[PATCH -tip 1/4] sched: Avoid cputime scaling overflow

* [PATCH -tip 1/4] sched: Avoid cputime scaling overflow
@ 2013-04-30  9:35 Stanislaw Gruszka
  2013-04-30  9:35 ` [PATCH -tip 2/4] sched: Do not account bogus utime Stanislaw Gruszka
                   ` (4 more replies)
  0 siblings, 5 replies; 11+ messages in thread
From: Stanislaw Gruszka @ 2013-04-30  9:35 UTC (permalink / raw)
  To: Ingo Molnar, Peter Zijlstra
  Cc: Frederic Weisbecker, hpa, rostedt, akpm, tglx, Linus Torvalds,
	linux-kernel, Dave Hansen, Stanislaw Gruszka

Here is patch, which add Linus cputime scaling algorithm to the kernel.

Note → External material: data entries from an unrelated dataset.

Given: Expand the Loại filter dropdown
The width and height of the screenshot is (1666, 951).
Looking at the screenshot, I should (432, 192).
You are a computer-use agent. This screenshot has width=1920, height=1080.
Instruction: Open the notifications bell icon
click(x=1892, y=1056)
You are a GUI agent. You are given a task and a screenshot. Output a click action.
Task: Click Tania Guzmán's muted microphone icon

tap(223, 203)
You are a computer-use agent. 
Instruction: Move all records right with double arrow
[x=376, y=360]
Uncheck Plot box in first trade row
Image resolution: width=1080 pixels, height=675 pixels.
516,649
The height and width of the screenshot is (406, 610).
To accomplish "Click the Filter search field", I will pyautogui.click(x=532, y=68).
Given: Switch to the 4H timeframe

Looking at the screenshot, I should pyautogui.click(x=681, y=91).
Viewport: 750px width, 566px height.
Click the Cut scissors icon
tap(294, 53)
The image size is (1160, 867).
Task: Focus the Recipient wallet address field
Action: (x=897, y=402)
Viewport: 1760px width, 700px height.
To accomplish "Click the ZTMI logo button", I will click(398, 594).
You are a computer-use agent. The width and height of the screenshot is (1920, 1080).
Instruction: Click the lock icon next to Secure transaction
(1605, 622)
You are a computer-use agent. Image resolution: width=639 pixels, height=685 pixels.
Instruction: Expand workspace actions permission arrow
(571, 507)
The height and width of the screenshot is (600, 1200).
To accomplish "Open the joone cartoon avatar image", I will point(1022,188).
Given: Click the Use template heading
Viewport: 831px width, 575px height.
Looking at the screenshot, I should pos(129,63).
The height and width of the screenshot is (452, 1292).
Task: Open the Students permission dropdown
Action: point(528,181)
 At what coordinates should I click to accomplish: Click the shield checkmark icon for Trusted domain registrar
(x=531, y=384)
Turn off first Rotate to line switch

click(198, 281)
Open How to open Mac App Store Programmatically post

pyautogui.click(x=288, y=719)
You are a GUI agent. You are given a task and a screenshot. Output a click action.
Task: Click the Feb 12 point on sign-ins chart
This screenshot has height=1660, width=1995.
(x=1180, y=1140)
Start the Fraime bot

This is follow up of commit d9a3c9823a2e6a543eb7807fb3d15d8233817ec5
"sched: Lower chances of cputime scaling overflow" which try to avoid
multiplication overflow, but not guarantee that the overflow will not
happen.

Linus crated different algorithm, which avoid completely multiplication
overflow by dropping precision when numbers are big. It was tested
by me and it gives good relative error of scaled numbers.

Signed-off-by: Stanislaw Gruszka <sgruszka@redhat.com>
---
 kernel/sched/cputime.c | 57 +++++++++++++++++++++++++++++++-------------------
 1 file changed, 35 insertions(+), 22 deletions(-)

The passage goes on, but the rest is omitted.